**Exercise objective:** Filter the material below, keeping only the lines that contain the string "Find". Treat uppercase and lowercase as distinct.

**Record excerpts:**
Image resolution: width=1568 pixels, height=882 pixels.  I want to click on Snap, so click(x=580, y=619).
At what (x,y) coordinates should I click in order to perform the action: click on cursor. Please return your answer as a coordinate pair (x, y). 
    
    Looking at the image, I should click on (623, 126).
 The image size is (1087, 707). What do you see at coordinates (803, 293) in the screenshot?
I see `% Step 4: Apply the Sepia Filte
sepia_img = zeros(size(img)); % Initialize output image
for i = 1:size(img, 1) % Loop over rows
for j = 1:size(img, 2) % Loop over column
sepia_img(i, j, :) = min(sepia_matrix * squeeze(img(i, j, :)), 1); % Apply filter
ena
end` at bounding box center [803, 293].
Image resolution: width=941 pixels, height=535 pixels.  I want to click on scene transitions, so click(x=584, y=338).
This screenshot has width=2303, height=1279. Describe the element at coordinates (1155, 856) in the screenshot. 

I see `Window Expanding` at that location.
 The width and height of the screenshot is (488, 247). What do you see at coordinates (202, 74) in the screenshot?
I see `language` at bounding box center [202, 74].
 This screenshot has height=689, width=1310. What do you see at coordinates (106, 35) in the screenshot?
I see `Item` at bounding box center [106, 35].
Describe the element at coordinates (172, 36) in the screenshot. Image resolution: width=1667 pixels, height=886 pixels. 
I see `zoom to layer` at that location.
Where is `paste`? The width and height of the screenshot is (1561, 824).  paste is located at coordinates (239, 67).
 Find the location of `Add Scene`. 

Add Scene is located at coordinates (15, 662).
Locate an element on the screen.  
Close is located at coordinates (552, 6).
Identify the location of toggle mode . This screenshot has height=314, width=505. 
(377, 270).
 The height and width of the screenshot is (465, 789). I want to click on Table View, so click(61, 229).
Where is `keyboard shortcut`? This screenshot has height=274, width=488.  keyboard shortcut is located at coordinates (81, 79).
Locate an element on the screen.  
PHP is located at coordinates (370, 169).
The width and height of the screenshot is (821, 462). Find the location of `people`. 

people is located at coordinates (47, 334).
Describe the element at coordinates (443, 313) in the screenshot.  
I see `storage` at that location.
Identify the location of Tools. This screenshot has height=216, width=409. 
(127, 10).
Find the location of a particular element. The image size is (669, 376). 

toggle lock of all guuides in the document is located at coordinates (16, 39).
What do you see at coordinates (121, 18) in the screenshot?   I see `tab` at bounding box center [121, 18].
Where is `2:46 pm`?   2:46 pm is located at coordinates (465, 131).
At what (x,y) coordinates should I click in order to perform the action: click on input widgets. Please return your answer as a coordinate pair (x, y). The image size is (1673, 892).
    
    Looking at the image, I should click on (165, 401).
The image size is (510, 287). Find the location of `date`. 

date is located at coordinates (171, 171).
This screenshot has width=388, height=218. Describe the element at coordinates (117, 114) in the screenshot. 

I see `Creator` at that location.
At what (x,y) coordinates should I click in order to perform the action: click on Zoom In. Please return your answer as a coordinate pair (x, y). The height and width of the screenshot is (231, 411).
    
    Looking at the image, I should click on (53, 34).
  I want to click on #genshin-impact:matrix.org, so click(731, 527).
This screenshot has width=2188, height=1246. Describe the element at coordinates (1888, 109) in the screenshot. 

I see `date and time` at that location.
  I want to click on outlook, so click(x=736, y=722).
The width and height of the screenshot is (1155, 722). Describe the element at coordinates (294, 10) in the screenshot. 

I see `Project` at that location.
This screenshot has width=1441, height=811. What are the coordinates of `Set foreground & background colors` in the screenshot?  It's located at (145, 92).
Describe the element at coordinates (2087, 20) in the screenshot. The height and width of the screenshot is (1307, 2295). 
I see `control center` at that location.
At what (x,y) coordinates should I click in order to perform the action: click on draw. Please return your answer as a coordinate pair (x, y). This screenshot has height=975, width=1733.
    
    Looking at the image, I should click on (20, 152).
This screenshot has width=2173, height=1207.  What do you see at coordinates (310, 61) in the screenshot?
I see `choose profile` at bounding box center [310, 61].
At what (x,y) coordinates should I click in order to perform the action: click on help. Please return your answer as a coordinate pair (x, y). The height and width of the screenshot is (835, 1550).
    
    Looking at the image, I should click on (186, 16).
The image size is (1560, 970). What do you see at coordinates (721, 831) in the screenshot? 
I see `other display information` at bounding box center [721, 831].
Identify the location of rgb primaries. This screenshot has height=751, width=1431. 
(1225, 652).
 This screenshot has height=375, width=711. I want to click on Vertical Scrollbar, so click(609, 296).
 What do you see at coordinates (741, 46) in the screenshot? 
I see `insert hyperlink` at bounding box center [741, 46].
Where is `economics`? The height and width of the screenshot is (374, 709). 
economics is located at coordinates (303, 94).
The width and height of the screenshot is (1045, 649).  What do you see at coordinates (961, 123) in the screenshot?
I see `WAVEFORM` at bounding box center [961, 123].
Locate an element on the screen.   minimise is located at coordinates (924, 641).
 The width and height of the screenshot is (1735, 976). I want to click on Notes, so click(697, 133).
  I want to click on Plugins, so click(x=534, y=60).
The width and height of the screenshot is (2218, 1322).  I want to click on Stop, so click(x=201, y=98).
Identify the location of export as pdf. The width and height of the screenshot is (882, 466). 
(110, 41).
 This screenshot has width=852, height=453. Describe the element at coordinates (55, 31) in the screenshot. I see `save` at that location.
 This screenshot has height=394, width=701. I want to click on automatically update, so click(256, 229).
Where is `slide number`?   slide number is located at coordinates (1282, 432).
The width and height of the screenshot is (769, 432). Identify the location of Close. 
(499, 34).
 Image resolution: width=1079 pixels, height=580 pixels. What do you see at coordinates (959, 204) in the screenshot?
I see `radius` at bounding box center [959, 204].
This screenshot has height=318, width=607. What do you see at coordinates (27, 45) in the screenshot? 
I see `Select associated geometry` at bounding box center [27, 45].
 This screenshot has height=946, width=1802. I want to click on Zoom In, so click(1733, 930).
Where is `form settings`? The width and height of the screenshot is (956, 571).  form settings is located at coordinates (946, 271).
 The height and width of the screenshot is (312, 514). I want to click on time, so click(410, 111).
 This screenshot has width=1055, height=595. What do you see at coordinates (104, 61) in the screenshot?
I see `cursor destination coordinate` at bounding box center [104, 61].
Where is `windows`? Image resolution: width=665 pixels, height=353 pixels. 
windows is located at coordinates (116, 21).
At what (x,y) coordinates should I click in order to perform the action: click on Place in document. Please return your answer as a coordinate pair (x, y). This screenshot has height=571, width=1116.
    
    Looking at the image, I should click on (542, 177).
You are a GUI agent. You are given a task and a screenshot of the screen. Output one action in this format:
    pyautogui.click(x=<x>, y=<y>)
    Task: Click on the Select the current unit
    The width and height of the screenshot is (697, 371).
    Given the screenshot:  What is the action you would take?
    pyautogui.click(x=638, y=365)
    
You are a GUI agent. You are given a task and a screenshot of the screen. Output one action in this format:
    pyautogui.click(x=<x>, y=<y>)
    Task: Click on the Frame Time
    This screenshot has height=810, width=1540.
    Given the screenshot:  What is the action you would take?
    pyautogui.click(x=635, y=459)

**Written response:**
 Find the location of `Add Scene`. 
The width and height of the screenshot is (821, 462). Find the location of `people`. 
Find the location of a particular element. The image size is (669, 376). 
The image size is (510, 287). Find the location of `date`. 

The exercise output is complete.